The Conservative leader asked the First Minister three times to publish the review of how Bryson/Graham was allowed into a women’s prison. As ever, she refused to give a straight answer, waffling instead about procedure and claiming “there will be full transparency about the findings of the review, as is right and proper”. A red light should really flash above the Wibbly Wobbly Woman’s head whenever she goes on about transparency to warn her audience that the very opposite is being delivered.

Then late yesterday the Scottish Prisons Service (SPS) released a short summary of its case review on its management of Bryson/Graham. The headline, unsurprisingly, was that “at no point were any women in the care of the prison service at risk of harm”. The supposed lessons-learnt report entirely exonerated the SPS. It refused to release it in full (even redacted) as “there is a significant amount of personal detail relating to the individual and that of staff which would not be appropriate to disclose”. How handy for the Scottish Government! It allows the role of ministers in decisions over the prisoner transfer to remain obscure, as well as whether female staff had been put at risk when required to search Bryson/Graham, another point Ross had pushed at FMQs. Transparency, indeed!

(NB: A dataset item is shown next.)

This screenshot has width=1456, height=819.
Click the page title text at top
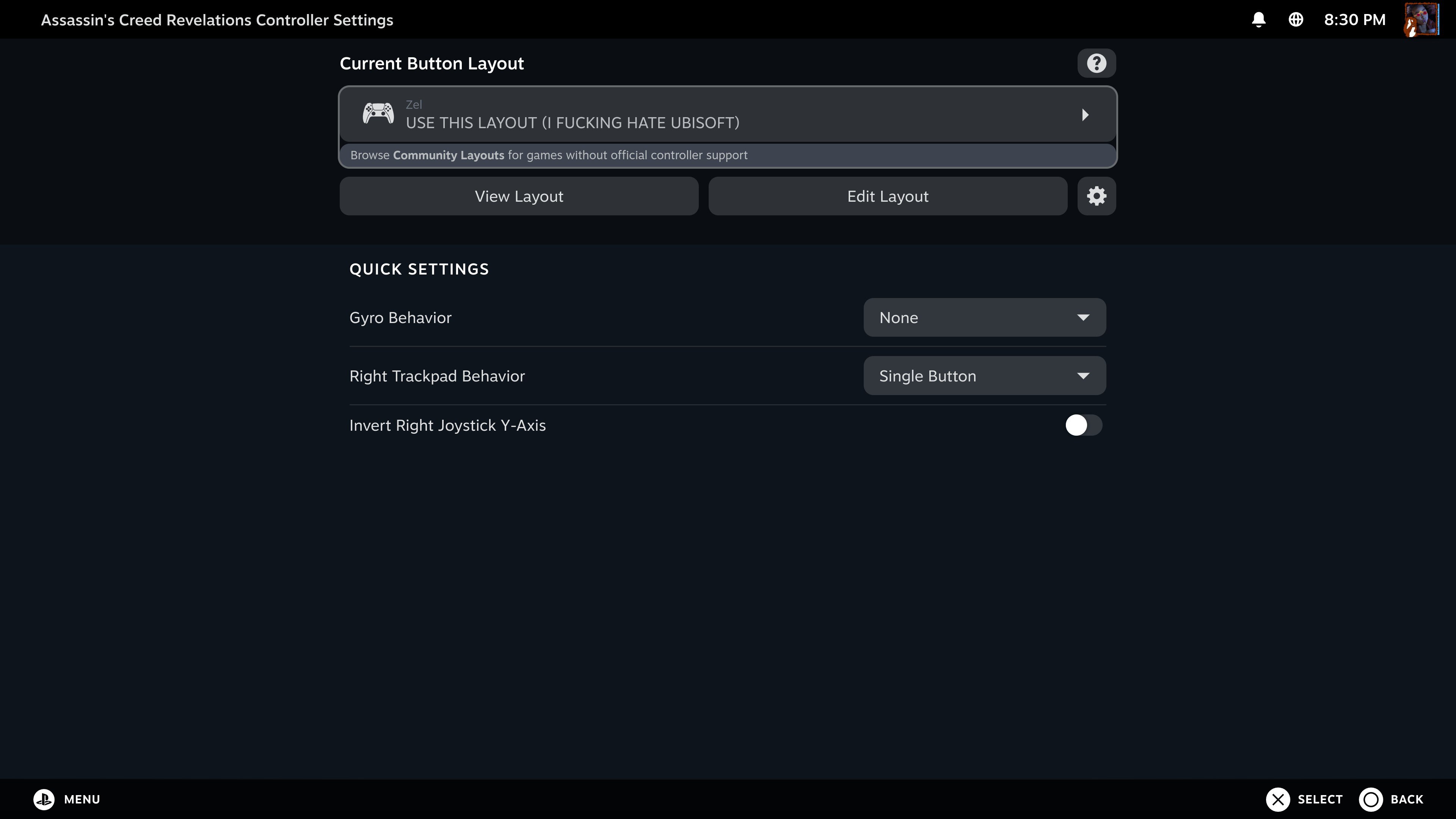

In three of her answers Nicola Sturgeon averred the Equality Act (although she got the year wrong twice before correcting herself) in a characteristic ‘Blame Westminster’ move, insisting that any rights a trans prisoner has are not the result of Holyrood legislation (obviously not since the GRR Scotland Bill has not yet passed into law) and that further that that bill does not confer any extra rights – all the rights flow from the UK Equality Act.

A Glasgow University Lecturer in Public Law, Michael Foran, took to Twitter to explain that the idea that a Gender Recognition Certificate (GRC) does not give you extra rights is “flat out untrue”:

“It gives you any rights that the Equality Act confers on the basis of sex but not on the basis of gender reassignment. A GRC stating you are a woman gives you all rights in the Equality Act reserved for women. It will allow you to sue as a woman rather than a man if you’re excluded from a women only space. It will give you a right of access to female only associations and schools. It will give you a right to be treated as a woman for affirmative action policies and equal pay cases. The GRR bill proposes to give you a right to self declare into the legal status of woman/man and obtain all legal rights that that status provides.”

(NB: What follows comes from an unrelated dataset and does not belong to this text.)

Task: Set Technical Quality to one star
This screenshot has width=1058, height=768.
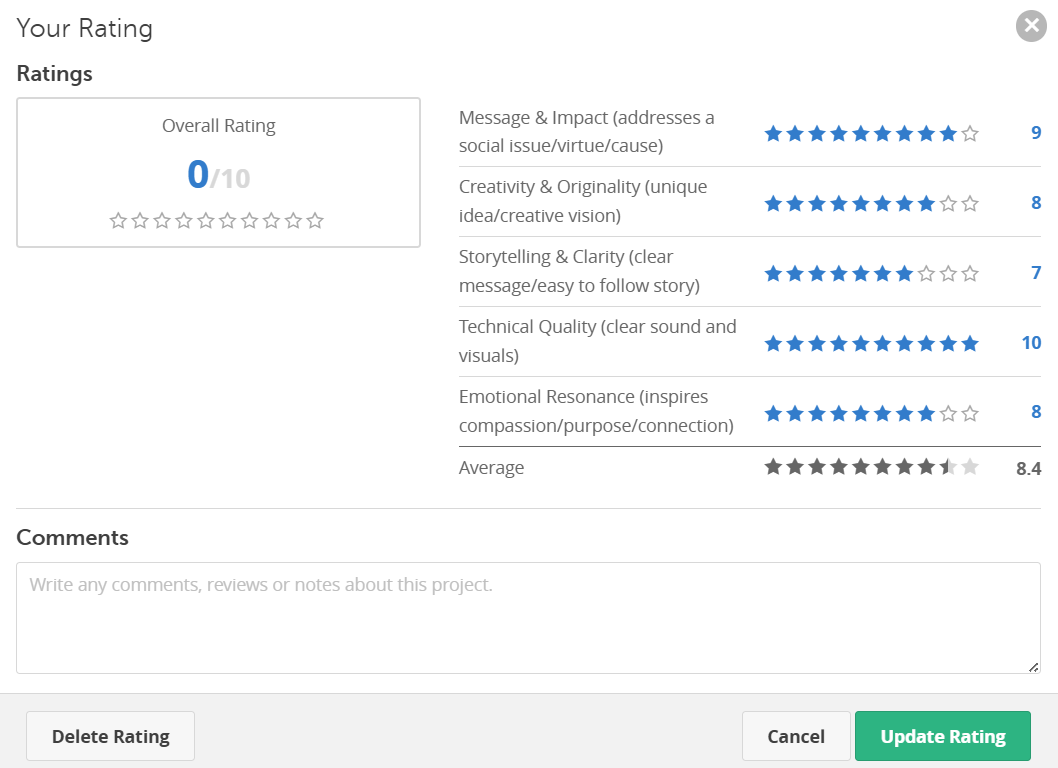Action: (x=773, y=344)
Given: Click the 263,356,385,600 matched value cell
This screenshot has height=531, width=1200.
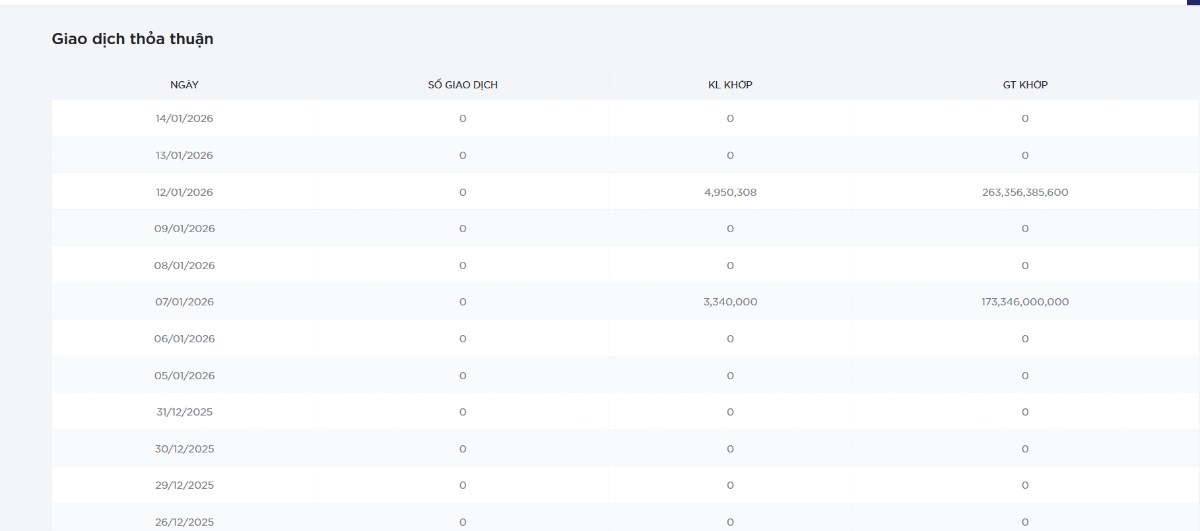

Foran concludes that the First Minister is “either completely ignorant of this or she’s being extremely misleading”. Yet it is Douglas Ross who ends up accused of “a lack of understanding of the law”.

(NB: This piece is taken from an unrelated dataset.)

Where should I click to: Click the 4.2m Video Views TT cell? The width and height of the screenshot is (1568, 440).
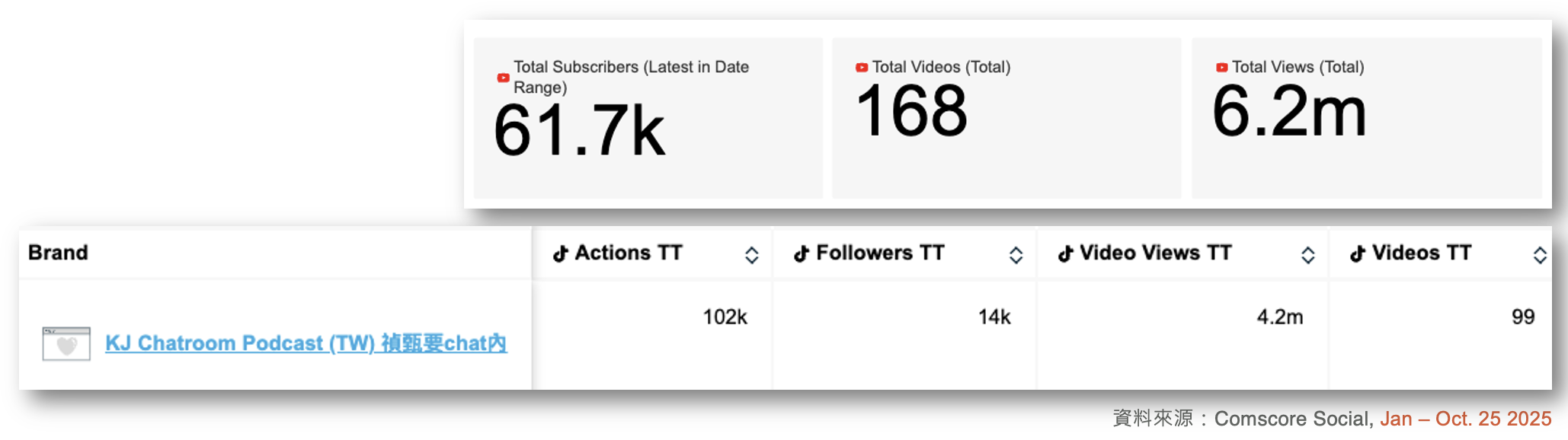click(1279, 317)
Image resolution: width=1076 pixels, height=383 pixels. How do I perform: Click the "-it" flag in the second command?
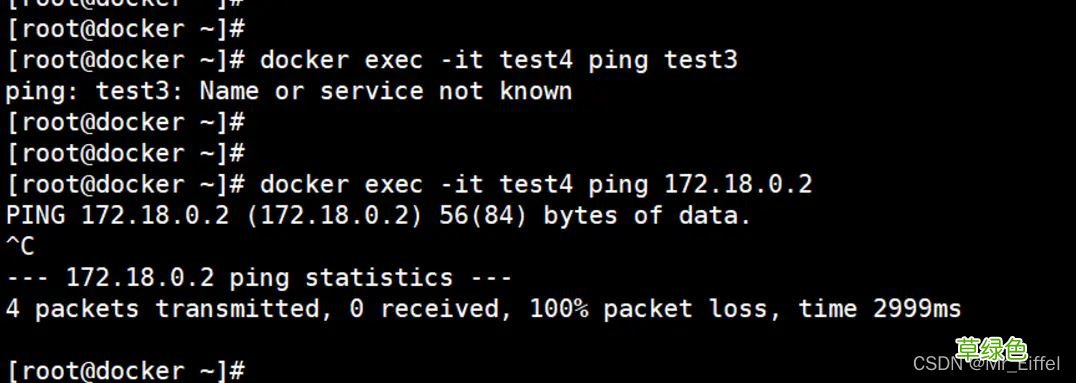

Sadly, the format of FMQs does not seem to allow for the exploration of such technical points, and there is more research carried out by non-government funded civic Scotland which could have helped the Leader of the Opposition in his questions. Lucy Hunter Blackburn of MurrayBlackburnMackenzie, an independent policy analysis collective, made a speech to the No Males in Female Jails demonstration outside Holyrood as FMQs were taking place. She examined the First Minister’s much-vaunted confidence in the SPS’s “robust risk assessments” of trans prisoners. Drawing on an analysis by international human rights law expert Alessandra Asteriti, Blackburn points out the SPS risk assessment never refers to sex or the women prisoners likely to be impacted by transwomen. She cites nine cases where transwomen convicted of violent crimes were sent to women’s prisons, two of whom terrorised and assaulted female prison officers. The undoubted risks to women posed by these individuals were not picked up by the SPS in their “robust risk assessments”.

Meanwhile, inside the chamber the Wibbly Wobbly Woman was wrapping up her response to the Opposition leader thus:

“When it comes to searches in the prison estate, the Scottish Prison Service has been dealing with transgender prisoners—although they are very small in number—for many years now. It has been doing that safely and effectively and it is experienced in managing those situations. […]

The SPS has a trauma-informed approach to the management of those in custody, and an approach that supports staff as well as the inmates who are in their care. The SPS is experienced in these matters and I trust its handling of them.”